The book is organized into four parts, designed to take you, the reader, logically through the compounding topics to provide a guided journey through the people, processes, and technologies of visual discovery.
Part I focuses on how data is the driving force behind the disruption, transformation, and reinvention impacting every industry today. This affects how companies benefit from improved agility and faster time to insight in visual discovery—and why data visualization is key to working with and understanding bigger and more diverse and dynamic data.
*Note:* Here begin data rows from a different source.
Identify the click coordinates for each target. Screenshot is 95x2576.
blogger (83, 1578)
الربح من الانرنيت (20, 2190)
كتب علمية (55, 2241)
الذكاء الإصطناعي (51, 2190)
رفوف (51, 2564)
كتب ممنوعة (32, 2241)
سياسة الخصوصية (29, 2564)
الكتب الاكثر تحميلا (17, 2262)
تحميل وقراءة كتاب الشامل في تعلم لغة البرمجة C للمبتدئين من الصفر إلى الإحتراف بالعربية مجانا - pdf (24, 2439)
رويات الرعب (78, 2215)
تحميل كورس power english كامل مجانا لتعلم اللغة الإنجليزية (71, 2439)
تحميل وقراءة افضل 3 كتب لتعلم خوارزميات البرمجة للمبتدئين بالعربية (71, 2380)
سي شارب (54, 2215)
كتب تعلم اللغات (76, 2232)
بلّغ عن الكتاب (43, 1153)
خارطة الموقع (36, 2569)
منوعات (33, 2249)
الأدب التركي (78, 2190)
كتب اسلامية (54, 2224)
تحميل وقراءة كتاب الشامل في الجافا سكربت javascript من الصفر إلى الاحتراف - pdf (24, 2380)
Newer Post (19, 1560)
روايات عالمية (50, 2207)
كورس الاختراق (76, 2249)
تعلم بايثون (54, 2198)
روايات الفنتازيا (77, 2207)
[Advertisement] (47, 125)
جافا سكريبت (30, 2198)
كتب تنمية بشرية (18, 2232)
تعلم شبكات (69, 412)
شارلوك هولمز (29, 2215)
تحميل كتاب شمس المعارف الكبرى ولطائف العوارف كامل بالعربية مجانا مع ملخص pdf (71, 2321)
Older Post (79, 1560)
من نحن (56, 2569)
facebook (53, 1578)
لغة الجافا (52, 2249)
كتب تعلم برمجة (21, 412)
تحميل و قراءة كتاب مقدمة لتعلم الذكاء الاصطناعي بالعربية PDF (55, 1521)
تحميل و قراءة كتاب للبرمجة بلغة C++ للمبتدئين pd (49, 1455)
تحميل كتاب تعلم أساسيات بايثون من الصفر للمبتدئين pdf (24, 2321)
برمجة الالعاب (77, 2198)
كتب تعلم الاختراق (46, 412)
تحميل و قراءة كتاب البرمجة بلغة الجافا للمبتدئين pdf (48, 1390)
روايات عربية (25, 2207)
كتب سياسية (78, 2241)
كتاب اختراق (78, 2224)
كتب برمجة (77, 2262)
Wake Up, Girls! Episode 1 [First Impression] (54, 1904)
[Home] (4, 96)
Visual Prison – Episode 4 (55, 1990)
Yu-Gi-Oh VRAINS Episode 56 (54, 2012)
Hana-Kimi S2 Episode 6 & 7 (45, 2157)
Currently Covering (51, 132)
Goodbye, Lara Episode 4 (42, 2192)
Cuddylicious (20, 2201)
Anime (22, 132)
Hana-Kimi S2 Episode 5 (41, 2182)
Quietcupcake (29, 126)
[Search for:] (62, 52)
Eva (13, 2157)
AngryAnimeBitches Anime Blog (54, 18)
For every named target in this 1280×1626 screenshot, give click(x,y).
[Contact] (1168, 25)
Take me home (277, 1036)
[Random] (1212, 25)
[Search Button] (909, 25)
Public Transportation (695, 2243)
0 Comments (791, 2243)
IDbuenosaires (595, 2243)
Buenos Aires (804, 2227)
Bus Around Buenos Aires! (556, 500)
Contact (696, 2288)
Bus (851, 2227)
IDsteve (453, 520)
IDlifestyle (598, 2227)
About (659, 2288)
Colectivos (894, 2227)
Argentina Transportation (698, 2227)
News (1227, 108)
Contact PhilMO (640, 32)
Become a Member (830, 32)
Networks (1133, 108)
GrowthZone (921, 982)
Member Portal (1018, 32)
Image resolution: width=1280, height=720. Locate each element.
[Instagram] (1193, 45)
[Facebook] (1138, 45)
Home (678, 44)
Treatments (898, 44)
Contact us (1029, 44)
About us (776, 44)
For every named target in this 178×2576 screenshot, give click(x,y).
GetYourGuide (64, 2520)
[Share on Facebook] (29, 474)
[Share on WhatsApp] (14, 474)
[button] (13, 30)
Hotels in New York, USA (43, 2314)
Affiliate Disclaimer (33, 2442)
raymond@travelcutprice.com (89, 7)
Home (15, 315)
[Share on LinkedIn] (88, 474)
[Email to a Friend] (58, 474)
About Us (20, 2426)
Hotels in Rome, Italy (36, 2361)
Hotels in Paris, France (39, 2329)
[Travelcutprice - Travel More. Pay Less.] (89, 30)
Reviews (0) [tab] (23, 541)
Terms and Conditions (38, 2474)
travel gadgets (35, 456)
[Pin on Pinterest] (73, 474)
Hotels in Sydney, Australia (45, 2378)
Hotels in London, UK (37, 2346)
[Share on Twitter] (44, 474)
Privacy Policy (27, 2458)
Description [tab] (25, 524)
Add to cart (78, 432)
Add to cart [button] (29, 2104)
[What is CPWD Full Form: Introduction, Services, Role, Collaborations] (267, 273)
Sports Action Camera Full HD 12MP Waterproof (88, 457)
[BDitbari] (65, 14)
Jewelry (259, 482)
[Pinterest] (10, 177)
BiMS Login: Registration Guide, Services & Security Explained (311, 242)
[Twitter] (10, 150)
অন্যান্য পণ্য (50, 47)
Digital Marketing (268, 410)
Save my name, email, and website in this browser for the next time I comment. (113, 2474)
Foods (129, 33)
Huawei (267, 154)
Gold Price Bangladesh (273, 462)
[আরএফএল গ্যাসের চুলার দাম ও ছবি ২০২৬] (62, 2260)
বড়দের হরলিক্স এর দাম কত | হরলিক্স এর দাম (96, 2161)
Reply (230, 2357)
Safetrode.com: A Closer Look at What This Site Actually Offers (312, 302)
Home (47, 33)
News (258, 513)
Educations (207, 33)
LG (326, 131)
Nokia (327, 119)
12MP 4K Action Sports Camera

Part II begins with a brief history on visual communication and the reinvigorated role of data visualization as an analysis and storytelling mechanism. Key design principles and data visualization best practices will be reviewed. This section will also explore the data visualization continuum, with emphasis on exploratory and explanatory graphics, as well as the power of pictures in infographics and iconography.
Part III dives into the technical and organizational aspects of building the foundation for data discovery through people, processes, and technologies focused on enabling a culture of visual data discovery.
Finally, Part IV concludes by setting our sights on the future and exploring the approaching Internet of Things. It will highlight the need for data visualization in advanced technologies, including streaming and animated data, human-centered design in mobile strategies, the interconnected web of wearable devices and personal analytics, and peek into gameplay and playful data visualization fueled by machine learning and affective computing technologies.